Please carry on the passage below about heroes and teenagers, picking up after its final sentence and keeping its voice.

**TEXT BLOCK**:
########################################

And since, in the reality constructed by the movie, there is always a villain ready to destroy civilization as we know it, these heroes really do need to step outside their corporate cubicles and suburban houses to save the day.
My model differs markedly in emphasis from Joseph Campbell's so-called "Hero's Journey." For Campbell, the hero's reference point is him- or herself, more specifically the process and outcome of that hero's own life. This emphasis finds its origin in the late twentieth-century preoccupation with self, encapsulated in Campbell's admonition to "Follow Your Bliss." Everyone can be a hero, in Campbell's model.
As one who lives life with a sound track, I identify with the idea of personal mythology. In the past, I've been semi-obsessed with the idea of matching my life with that of King David of Israel-- though lately it's been more useful for me to explore how I resemble Goliath.
But for the ancient Greeks, the hero's self was never the focal point of a story. Ordinary Greeks never thought, "I'd like to be Achilles. I'd like to be Heracles." They identified themselves first as a member of their own family, then of their clan, then of their city and/or region, then of their nation, and finally as an individual. Greeks like Socrates are famous for being individualists, but there's a reason Socrates was condemned to death.
So much for stories. In real life, Today's teenagers very often find themselves in heroic situations, in the ancient Greek sense. Having left the relative safety of childhood, but not yet integrated as adults with jobs and families, teens live in an outer world of uncertainty and flux. "Teenagers will do anything, as long as it's dangerous," adults say. "They think they're immortal."
It's not that teens think they're immortal. But they are semi-divine (as the graphic suggests)-- because they haven't found the boundaries yet which will propel them back to the circle of civilization. They test and probe, and sometimes come to bad ends through that testing.
We spend a lot of time fretting over teenagers, when in reality people in their twenties commit crimes, kill, and die much more often. We are preoccupied with adolescence because we are fascinated by heroes, by human beings in outstanding situations.
Most teens are not heroes by choice. They'd like nothing more than to stop being noticed-- or at least not to attract so many worried looks.

########################################

**DATASET EXCERPT**:
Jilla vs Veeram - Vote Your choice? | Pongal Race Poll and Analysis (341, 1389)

########################################

**RESPONSE FOR THIS EXERCISE**:
That's why those of us who work and live with teens could do a good deed by helping to de-heroize their lives as much as possible. Parents sometimes think that imposing fair rules on their adolescent children's behavior will result in the kids hating them. Just the opposite is true. Once they have lost their hero status, former teenagers will thank the parent who has set proper boundaries, even if during the period of testing the parent feels like he or she is living with Heracles or Medea.
As high-schoolers graduate this year, romantic commencement speakers will feel obligated to urge them to "change" the world for the better, a superhuman feat of which none of us is capable. It would be more compassionate to say, "Remember to take out the trash," "Keep your eyes on your own test," "Listen more than you speak." This is plenty heroic for the vast majority of us, much less open to abuse than "Follow Your Bliss," and it might be a more efficient way of changing the world-- one responsible adult at a time.
Had a thoughtful email from a reader, part of which I reproduce here:
Of your recent posts I particularly liked the one on
> heroes and teens.
> Many societies explicitly use that brief window of
> "suspended
> mortality." I understand the Israeli aircorp
> recruits fighter pilots
> almost exclusively from teen males because they will
> dare things that a
> more conservative (older and wiser?) human would
> never. They
> continually push the envelope - like that diagram in
> your post - towards
> divinity or towards death (often in open defiance of
> both).
> Interestingly, to openly defy either is to
> acknowledge them more
> concretely than can the older and wiser who
> supposedly has come to terms
> with them.
The Athenians had a teen "fighter pilot" program called the Ephebeia. Youths aged 16-18 spent two years on the borders of the nation, acting as an early warning system for invaders.
I welcome everyone's comments on teenagers as outstanding human beings.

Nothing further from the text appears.